On the morning of July 15 1943, the SS-Panzergrenadier-Division Das Reich linked up with the elite 7.Panzer-Division to close the ring around several thousand Soviet Red Army soldiers of 48th Rifle Corps and 2nd Guards Tank Corps. As the Das Reich battled forward, the Leibstandarte SS and the Totenkopf prepared themselves for another push northwards to finish off the 5th Guards Tank Army for good. They were not to get the opportunity. Feldmarschall Erich von Manstein also had a significant unit that remained unused during the Battle of Kursk containing of two highly experienced divisions:
SS-Panzer-Gren.Division Wiking under command of SS-Brigadeführer
Herbert Otto Gille and 17.Panzer-Division under command of Generalleutnant Walter Schilling, which, like all the others at the beginning of Kursk, were at full strength in men and material. The corps had moved up from the Kharkov area to the vicinity of Belgorod on July 10 1943. Von Manstein, however, had not employed them before Nazi dictator Adolf Hitler redirected the corps back to Isyum on July 16 1943. Because of Hitler's decision, von Manstein lost the availability of a powerful mobile formation that could have been very useful in the battle. The final nails in the coffin of
Operation Citadel were new Soviet offensives near
Orel and far to the south along the
Mius Front on July 17 1943. II.SS-Panzerkorps were pulled out of the battle for the Kursk salient and sent southwards to neutralize this new threat.
Unternehmen Zitadelle was officially over. The German Reich could not recover from the losses incurred during the previous two years of campaigning, and Soviet resources seemed limitless. Soviet industrial output was several times that of the German war industry, and the Germans were at a significant manpower disadvantage even after the horrendous Soviet losses from the previous years of fighting. The Soviet advantage in tanks, aircraft, artillery, and men would only get worse for the Germans in the remaining years of the war, especially after the Western Allies landed in
Normandy on June 6 1944. Credit: historian Valor Dodd and Col. and Prof. Jon Klug. Left image: SS-Obersturmführer
Ernst August Krag of SS-Sturmgeschütz-Abteilung 2 of the Das Reich during the Kursk battle in July 1943. Krag survived the most epic tank battle in history and in June 1944, almost a year after Citadel, he took command of the SS-Panzer-Aufklärungs-Abteilung 2 Das Reich, which he led on the invasion front in France. By war's end Krag had earned the prestigious Oakleaves to the Knight’s Cross.
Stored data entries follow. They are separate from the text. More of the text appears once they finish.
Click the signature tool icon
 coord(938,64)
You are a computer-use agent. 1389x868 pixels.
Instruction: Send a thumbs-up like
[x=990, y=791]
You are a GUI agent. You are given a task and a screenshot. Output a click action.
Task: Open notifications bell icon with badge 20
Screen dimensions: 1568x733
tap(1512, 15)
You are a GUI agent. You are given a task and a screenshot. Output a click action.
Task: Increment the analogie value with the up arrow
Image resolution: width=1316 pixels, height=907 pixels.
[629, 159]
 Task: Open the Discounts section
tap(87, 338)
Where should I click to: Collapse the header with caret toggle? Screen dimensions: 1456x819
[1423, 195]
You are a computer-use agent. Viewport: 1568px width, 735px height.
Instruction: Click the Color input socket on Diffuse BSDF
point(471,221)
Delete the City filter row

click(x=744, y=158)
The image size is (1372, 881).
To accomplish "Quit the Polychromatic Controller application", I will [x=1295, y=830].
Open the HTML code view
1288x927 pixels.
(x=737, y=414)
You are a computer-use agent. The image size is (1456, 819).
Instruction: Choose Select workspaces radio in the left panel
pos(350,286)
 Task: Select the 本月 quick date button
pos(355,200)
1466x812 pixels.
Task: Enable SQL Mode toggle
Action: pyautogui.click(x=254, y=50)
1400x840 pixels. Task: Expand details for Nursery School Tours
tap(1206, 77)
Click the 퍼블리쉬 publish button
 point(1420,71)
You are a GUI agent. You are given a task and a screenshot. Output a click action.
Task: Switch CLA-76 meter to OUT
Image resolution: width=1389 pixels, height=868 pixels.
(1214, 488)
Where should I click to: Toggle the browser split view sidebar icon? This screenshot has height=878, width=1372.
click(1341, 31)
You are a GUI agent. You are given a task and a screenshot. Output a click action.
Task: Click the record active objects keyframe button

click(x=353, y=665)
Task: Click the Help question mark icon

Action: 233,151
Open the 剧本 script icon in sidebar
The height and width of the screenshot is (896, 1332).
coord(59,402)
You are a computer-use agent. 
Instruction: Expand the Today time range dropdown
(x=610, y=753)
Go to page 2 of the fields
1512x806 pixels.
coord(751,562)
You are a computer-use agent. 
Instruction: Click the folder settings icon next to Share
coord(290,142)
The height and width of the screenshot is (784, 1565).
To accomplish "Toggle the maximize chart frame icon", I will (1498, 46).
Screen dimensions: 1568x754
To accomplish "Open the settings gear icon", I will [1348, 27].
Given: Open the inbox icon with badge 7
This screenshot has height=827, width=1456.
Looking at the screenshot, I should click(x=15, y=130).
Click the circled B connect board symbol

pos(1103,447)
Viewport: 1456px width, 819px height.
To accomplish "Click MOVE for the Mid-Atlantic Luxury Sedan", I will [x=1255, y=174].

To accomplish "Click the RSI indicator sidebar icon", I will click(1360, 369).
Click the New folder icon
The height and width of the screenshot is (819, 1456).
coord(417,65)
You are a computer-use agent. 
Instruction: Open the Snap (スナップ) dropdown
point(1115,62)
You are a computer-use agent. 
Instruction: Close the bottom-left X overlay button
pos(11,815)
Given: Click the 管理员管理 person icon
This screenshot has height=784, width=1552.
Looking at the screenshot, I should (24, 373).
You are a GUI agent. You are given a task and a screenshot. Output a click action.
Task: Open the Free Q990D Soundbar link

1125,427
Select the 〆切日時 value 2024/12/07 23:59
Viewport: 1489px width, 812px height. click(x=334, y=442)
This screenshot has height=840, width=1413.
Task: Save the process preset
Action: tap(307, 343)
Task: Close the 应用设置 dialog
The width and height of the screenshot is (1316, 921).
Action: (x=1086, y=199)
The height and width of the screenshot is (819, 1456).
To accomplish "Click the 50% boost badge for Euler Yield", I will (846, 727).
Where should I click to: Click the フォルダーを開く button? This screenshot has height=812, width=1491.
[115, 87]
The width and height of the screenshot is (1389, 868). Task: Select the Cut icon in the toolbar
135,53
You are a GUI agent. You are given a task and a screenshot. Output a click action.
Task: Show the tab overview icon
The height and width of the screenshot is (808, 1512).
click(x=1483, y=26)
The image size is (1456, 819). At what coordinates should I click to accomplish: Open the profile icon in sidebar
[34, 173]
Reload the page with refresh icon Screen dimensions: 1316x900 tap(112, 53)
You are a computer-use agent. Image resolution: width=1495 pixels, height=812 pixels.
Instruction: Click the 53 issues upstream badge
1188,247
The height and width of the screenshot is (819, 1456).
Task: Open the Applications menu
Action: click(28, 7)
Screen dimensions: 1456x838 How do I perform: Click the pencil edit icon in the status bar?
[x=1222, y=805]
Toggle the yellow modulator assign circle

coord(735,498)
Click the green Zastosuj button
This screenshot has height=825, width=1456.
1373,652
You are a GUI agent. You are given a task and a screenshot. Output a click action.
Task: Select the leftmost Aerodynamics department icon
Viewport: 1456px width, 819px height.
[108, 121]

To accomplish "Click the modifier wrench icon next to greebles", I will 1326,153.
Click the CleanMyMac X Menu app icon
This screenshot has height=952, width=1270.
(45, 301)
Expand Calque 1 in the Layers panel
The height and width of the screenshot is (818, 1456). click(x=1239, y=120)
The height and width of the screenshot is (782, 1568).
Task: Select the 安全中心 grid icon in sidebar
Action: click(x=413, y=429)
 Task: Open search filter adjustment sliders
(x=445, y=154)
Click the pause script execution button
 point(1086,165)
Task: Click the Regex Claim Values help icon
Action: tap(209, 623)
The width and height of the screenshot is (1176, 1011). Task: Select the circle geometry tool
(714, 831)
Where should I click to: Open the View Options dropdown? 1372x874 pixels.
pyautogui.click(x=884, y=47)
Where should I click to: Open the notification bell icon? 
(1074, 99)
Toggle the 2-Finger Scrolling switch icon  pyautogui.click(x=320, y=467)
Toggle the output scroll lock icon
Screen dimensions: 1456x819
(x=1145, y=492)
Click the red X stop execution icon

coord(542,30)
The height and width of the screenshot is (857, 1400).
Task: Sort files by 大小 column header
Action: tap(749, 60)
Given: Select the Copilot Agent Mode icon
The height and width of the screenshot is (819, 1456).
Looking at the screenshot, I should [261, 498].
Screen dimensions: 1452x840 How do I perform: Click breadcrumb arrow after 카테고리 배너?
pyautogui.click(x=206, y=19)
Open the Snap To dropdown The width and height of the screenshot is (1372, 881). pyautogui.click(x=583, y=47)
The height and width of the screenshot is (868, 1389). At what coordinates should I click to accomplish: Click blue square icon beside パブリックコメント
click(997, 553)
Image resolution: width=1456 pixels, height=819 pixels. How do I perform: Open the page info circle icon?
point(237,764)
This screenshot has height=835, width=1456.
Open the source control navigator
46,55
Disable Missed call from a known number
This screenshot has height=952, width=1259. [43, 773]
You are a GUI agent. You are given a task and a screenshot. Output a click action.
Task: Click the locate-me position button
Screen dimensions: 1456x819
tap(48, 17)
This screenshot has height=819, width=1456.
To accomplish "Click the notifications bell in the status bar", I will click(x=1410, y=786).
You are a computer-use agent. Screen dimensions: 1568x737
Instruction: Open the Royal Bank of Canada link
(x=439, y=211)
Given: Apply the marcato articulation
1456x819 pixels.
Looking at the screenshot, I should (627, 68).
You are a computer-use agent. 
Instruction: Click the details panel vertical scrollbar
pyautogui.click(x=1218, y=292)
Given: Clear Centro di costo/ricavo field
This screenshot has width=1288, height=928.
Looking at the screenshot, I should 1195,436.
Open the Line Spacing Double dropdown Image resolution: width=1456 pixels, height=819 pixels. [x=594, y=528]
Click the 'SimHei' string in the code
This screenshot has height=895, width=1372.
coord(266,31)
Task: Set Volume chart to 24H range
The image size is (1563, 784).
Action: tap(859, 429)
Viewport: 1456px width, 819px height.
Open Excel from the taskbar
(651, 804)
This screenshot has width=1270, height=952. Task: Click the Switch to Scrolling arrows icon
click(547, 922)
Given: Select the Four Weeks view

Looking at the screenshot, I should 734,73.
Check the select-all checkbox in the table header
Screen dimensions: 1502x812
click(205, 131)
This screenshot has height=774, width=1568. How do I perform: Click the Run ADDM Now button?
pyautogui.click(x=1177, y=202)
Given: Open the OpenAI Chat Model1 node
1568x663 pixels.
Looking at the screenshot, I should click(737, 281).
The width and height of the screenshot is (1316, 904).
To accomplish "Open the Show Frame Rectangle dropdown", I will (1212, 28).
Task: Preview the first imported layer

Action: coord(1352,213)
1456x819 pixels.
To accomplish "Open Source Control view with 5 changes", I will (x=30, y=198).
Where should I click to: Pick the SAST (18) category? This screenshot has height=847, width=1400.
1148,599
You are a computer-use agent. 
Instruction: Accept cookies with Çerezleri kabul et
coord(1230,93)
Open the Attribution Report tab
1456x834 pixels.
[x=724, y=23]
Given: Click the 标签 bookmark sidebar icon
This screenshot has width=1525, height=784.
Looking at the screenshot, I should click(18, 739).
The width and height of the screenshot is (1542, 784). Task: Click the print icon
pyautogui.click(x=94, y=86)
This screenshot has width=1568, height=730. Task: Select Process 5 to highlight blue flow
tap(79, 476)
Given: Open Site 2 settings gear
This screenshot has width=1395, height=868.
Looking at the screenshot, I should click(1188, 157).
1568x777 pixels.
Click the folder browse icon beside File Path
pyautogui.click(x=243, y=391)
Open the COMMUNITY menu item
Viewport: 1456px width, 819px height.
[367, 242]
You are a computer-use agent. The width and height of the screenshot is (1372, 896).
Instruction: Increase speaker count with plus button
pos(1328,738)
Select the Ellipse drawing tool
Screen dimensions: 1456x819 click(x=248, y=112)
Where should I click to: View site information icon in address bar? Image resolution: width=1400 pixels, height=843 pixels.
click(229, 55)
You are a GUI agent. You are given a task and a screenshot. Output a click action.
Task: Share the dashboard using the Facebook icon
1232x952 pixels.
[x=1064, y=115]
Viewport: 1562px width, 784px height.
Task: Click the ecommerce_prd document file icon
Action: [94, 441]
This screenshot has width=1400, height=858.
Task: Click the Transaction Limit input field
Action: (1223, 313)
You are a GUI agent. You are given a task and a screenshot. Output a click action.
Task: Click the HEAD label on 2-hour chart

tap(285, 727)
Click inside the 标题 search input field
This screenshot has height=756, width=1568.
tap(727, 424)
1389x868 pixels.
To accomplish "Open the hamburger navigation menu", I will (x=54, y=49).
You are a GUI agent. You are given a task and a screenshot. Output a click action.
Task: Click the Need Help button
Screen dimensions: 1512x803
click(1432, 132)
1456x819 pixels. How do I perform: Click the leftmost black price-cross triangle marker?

He ended the war with the rank of SS-Sturmbannführer and died aged 79 on May 24 1994 in Niedernhausen. Bottom image: the photo shows two SS men and a captured Soviet POW standing in a shallow trench. It is believed to have been taken by SS-Kriegsberichter Max Büschel at the Kursk salient in July 1943. Credit: Johannes Dorn. c. Bundesarchiv.
Walter Schilling was killed on the day 81 years ago. He died on 20 July 1943 near Izium in eastern Ukraine. Schilling became the second division commander of the 17th to be KIA. He was posthumously awarded the Knight's Cross.